Records from a data collection -
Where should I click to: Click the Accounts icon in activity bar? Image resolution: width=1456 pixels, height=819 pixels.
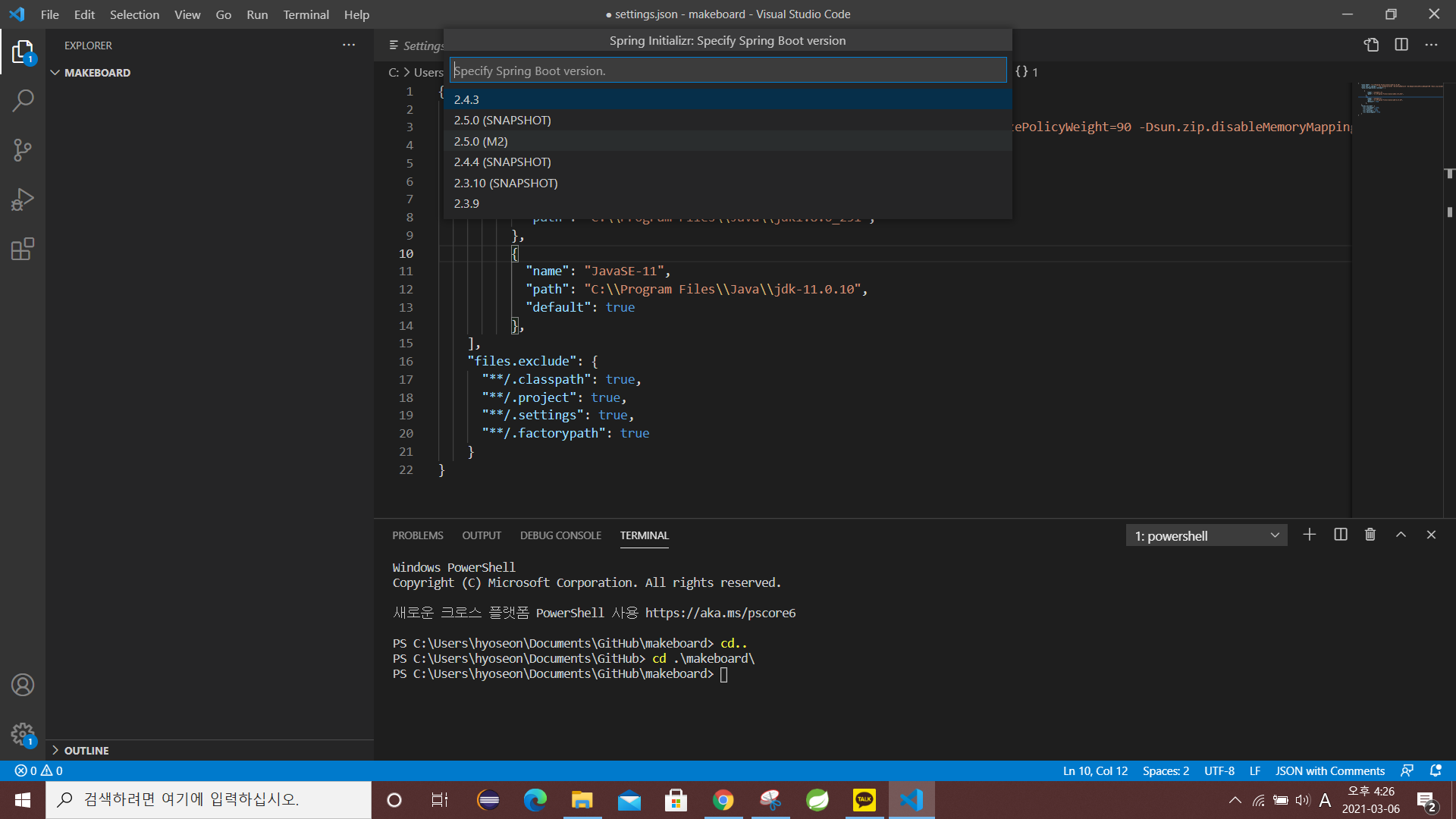pos(23,685)

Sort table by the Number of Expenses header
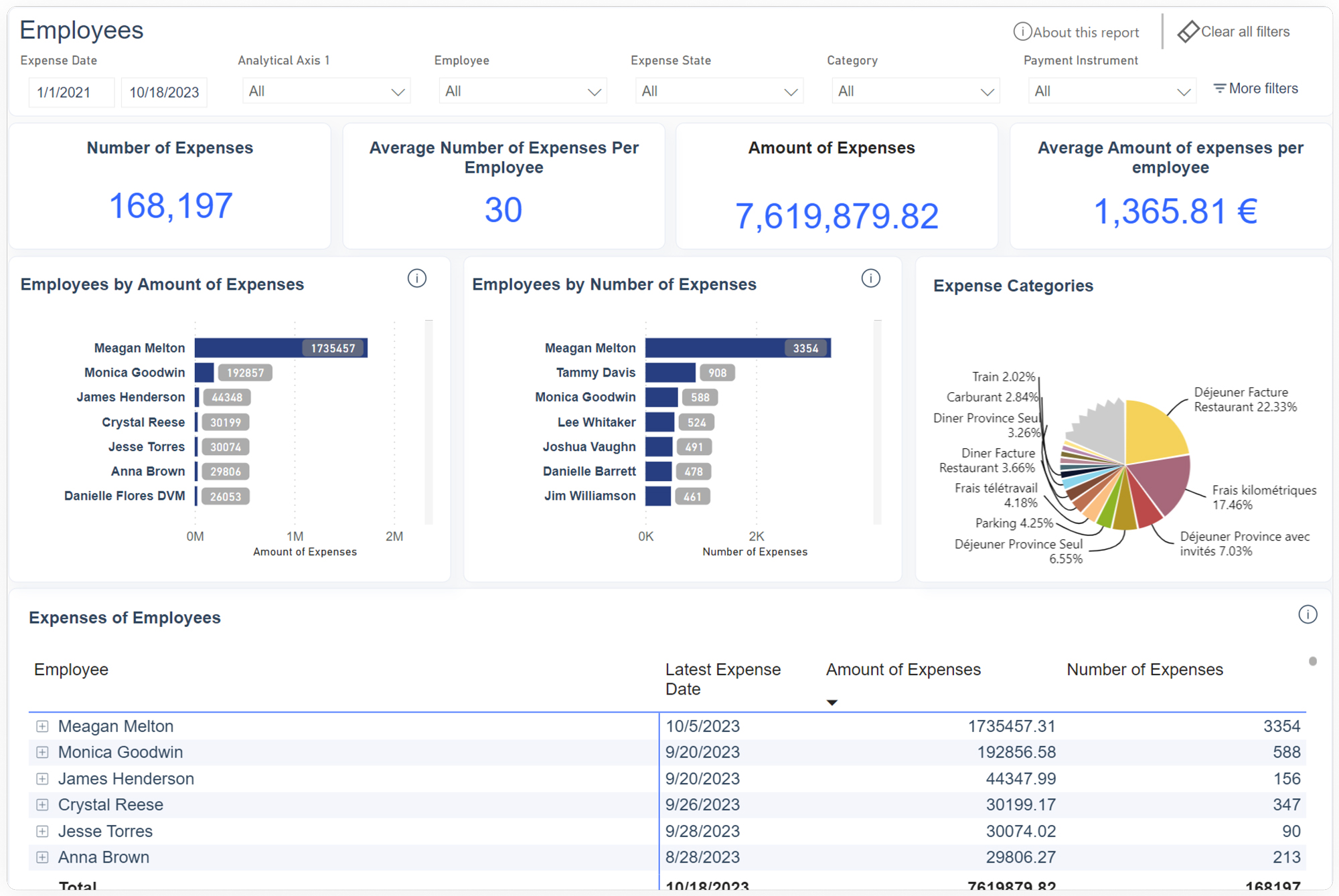pyautogui.click(x=1144, y=669)
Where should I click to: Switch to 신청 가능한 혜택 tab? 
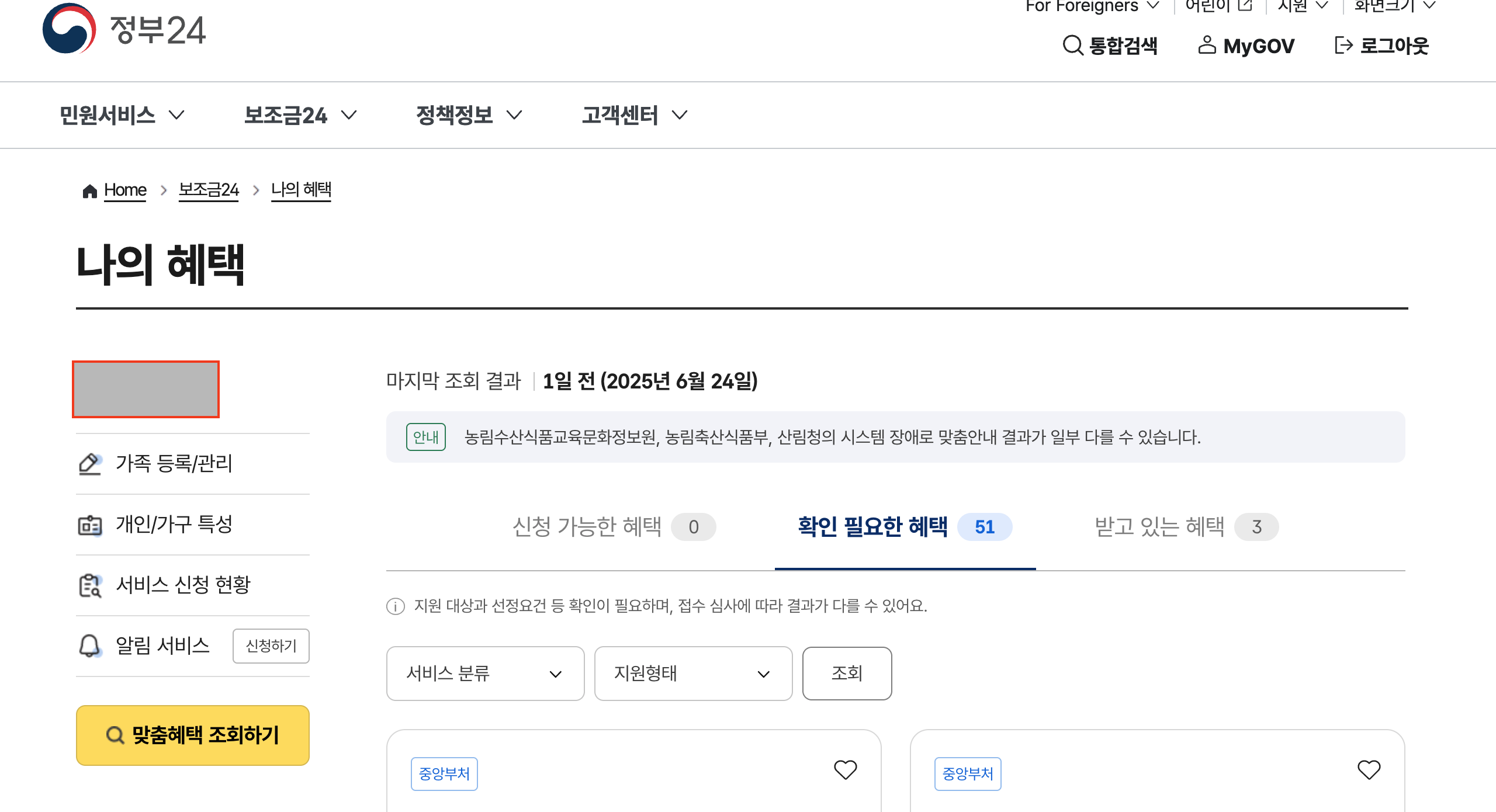coord(613,527)
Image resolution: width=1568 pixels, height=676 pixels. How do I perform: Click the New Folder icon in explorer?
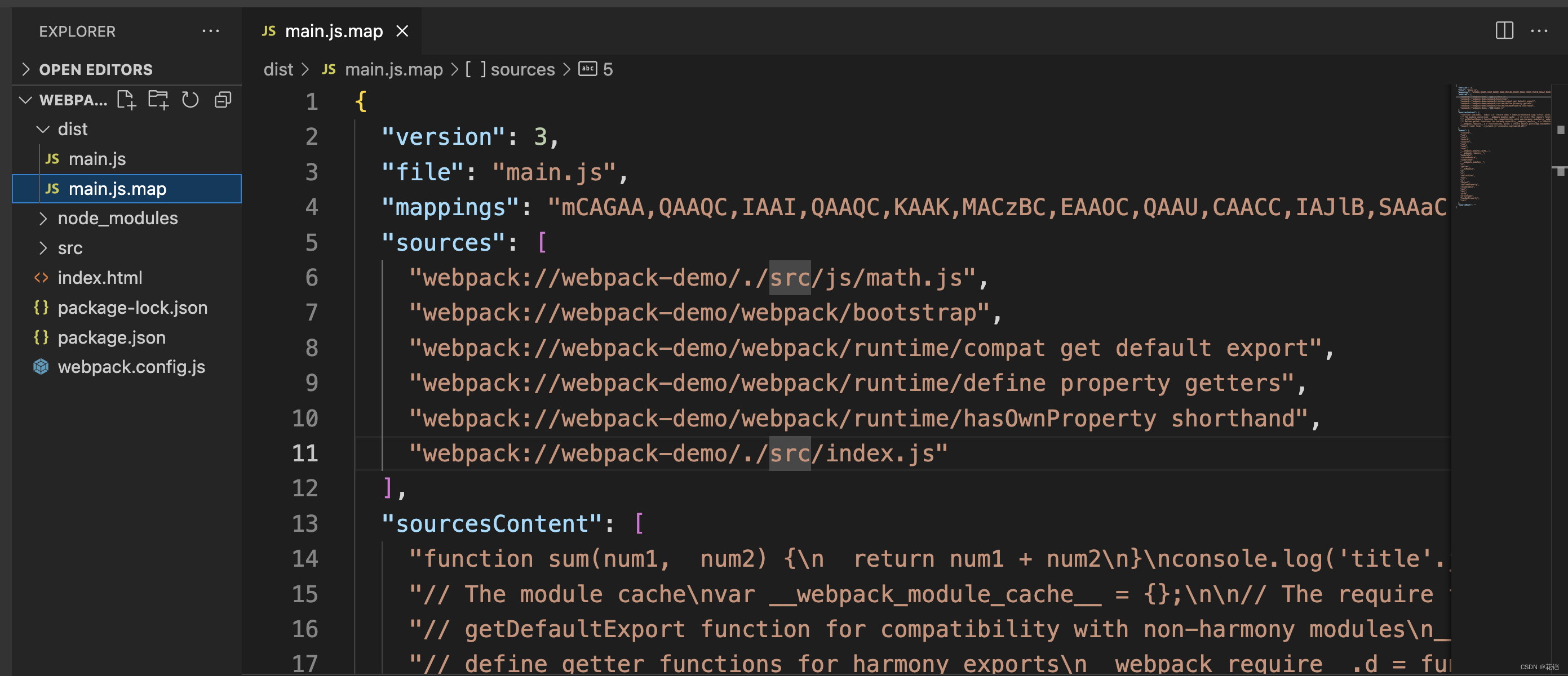158,100
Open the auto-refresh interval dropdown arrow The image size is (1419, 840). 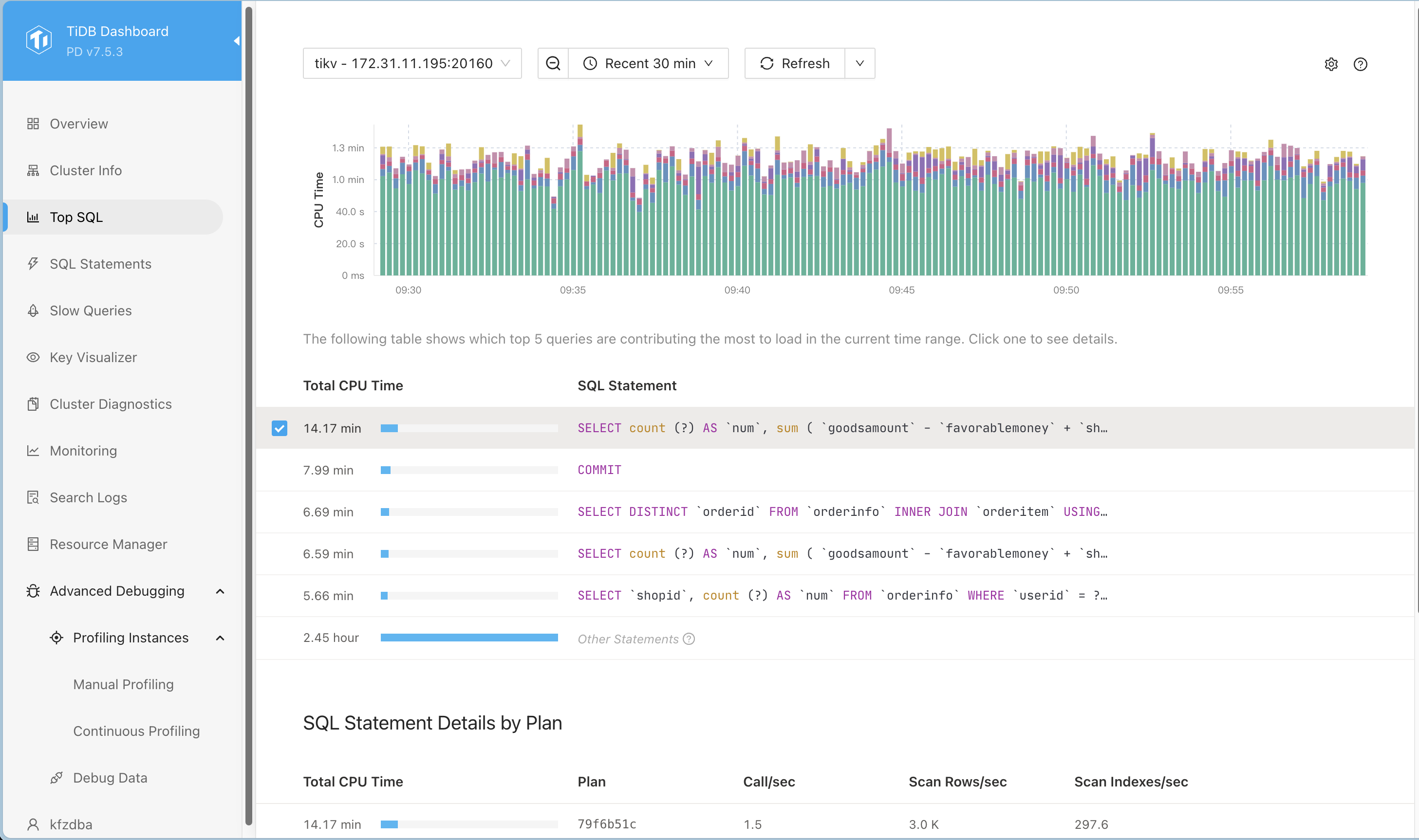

THE TASK - Above are the records; set down exactly the lines from the line containing "Sort table by the Number of Expenses header" through their last line, leaving every picture out.

TASK SOLUTION -
Sort table by the Number of Expenses header
pyautogui.click(x=1144, y=669)
Where should I click to: Switch to 신청 가능한 혜택 tab? 
coord(613,527)
Image resolution: width=1568 pixels, height=676 pixels. How do I perform: Click the New Folder icon in explorer?
158,100
Open the auto-refresh interval dropdown arrow The image size is (1419, 840). 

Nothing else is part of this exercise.